NEW YORK (Reuters Health) – Granulocyte-macrophage colony-stimulating factor (GM-CSF) seems to play a key role in severe COVID-19 inflammation, supporting therapeutic targeting of this cytokine, researchers suggest.
To investigate the pathways that drive COVID-19 severity and distinguish it from other viral lung diseases, Dr. Peter Openshaw of Imperial College, London, UK and colleagues analyzed plasma samples from 471 hospitalized patients and 39 outpatients with mild disease.
As reported in Science Immunology, they stratified patients into five groups based on peak illness severity, according to the World Health Organization COVID-19 ordinal scale: (1) no oxygen requirement (severity 3); (2) requiring oxygen by face mask or nasal prongs (severity 4); (3) high-flow nasal cannulae oxygen or non-invasive ventilation (severity 5); (4) invasive mechanical ventilation (severity 6/7); and (5) fatal COVID-19 (severity 8).
Among the findings:
– Routine clinical data did not completely distinguish COVID-19 severities.

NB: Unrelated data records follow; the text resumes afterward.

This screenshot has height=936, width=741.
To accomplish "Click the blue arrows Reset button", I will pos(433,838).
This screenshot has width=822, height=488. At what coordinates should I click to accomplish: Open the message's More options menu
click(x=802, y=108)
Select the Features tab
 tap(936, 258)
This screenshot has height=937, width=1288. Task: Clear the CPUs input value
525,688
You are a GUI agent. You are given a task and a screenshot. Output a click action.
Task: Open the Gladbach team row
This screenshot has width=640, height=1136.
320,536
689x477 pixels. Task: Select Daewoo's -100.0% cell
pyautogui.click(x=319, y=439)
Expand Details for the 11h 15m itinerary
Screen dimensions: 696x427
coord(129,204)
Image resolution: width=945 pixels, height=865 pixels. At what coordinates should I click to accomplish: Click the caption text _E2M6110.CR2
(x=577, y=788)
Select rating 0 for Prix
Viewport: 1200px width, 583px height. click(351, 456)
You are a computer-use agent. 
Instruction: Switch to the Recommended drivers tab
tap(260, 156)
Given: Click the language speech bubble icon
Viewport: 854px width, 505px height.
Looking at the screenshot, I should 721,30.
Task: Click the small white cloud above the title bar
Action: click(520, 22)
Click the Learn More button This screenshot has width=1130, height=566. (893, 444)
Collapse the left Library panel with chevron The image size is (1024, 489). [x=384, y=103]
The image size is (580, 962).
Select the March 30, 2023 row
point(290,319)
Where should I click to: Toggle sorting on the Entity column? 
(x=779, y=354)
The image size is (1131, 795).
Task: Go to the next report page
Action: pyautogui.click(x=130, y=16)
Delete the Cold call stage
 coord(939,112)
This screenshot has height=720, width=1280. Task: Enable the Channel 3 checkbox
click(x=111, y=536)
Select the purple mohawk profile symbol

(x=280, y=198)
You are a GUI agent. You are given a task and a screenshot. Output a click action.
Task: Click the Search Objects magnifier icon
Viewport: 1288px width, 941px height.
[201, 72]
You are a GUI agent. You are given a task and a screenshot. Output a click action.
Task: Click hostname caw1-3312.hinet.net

– A broad inflammatory response scaled with COVID-19 severity; progressive elevation of numerous inflammatory cytokines and chemokines – including IL-6, CXCL10, and GM-CSF – were associated with severity and accompanied by raised markers of endothelial injury and thrombosis.
– As per other reports, IL-6 was significantly elevated in most hospitalized groups relative to controls, with a stepwise increase in levels with escalating severity; IL-6 levels in groups with severities 6/7 and 8 were significantly elevated above all other groups, and GM-CSF was similarly elevated in all hospitalized groups relative to controls.
– Principal component and network analyses showed central roles for IL-6 and GM-CSF in COVID-19 pathogenesis.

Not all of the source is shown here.